Biometric passports: progress in Nepal, Seychelles, ‘huge crowds’ in Bhutan
Biometric passport issuance is progressing at different rates in three countries this week. First to the Seychelles, which has unveiled a new biometric passport and related issuing system via a partnership with France’s IN Groupe.
The company has reportedly been working with the Seychelles government for more than 20 years, becoming a privileged partner, and has recently won the tender for the novel system.
The new contract also includes the supply of the national ICAO PKI and nPKD (Public Key Directory). Passports created via this agreement will contain an electronic chip in the ‘eCover’ incorporating biographical and biometric data and a digital signature.
Alain A. Volcere, principal secretary of immigration and civil status of Seychelles, told the press earlier this week the move should increase convenience for residents.

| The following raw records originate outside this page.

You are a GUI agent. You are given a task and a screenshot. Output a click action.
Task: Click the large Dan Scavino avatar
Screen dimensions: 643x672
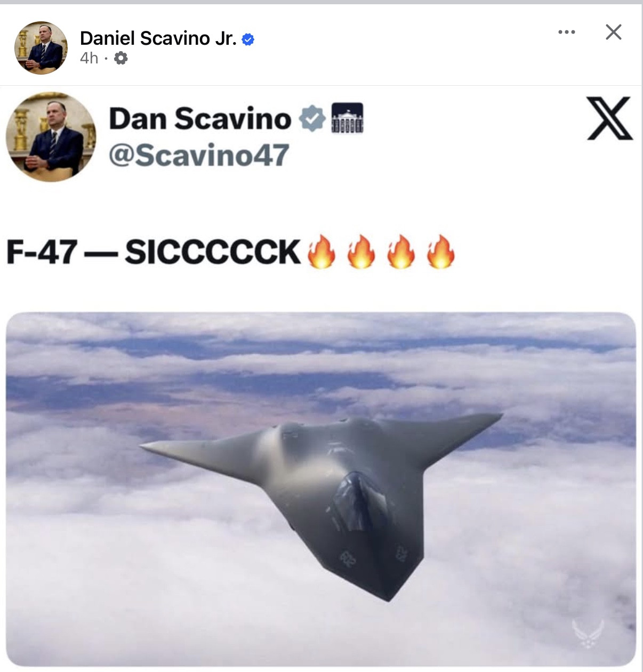51,137
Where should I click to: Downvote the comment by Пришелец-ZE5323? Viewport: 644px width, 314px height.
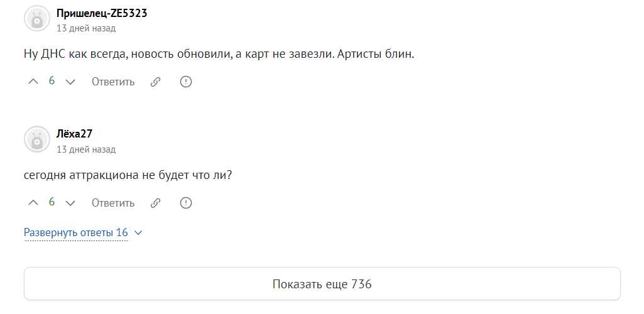tap(70, 82)
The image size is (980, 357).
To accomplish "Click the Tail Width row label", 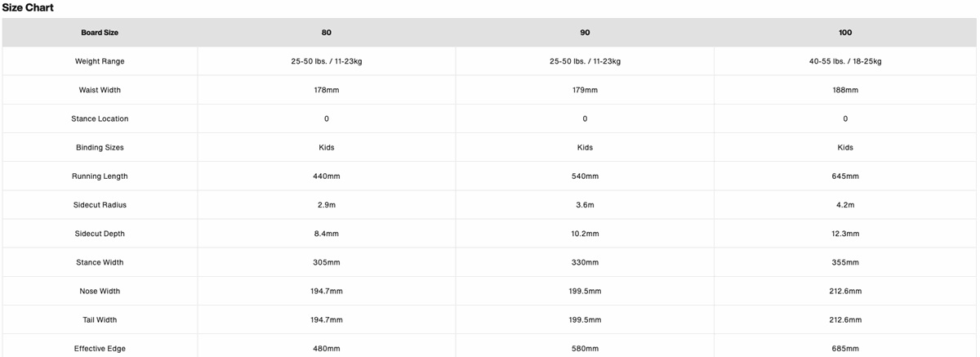I will [100, 319].
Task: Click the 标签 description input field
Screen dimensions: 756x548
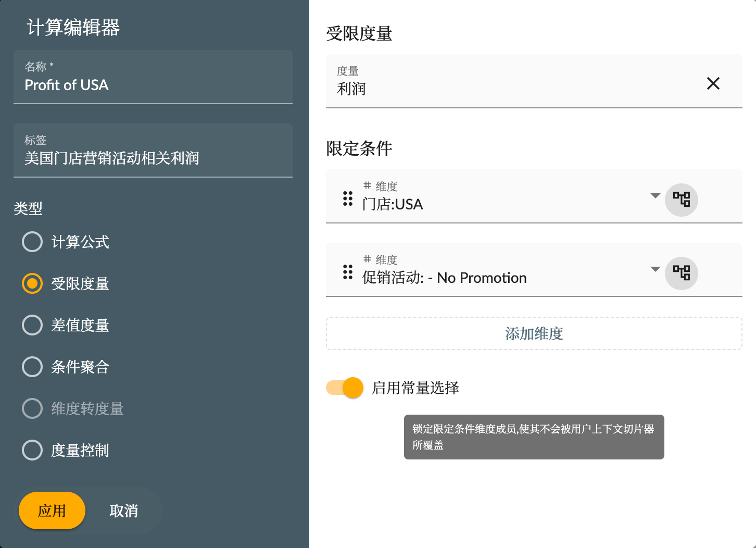Action: (x=153, y=157)
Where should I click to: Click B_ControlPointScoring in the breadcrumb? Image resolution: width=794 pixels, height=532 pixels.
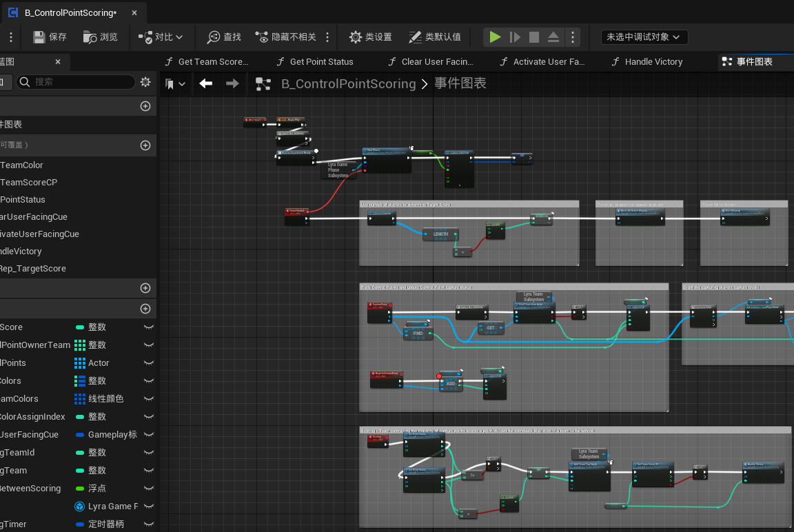tap(348, 84)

“The biometric passport solution, brought to us by the IN Groupe, will, without a doubt, take the travel experience of our citizens to a new level, allowing for greater convenience and access to a range of services.”
According to the official, incorporating enhanced security features in the passport booklet will also reduce identity fraud while boosting operational efficiency at border control points.
“The realization of this project will certainly go down as the country’s first major technological accomplishment in the post-Covid 19 era,” Volcere concludes.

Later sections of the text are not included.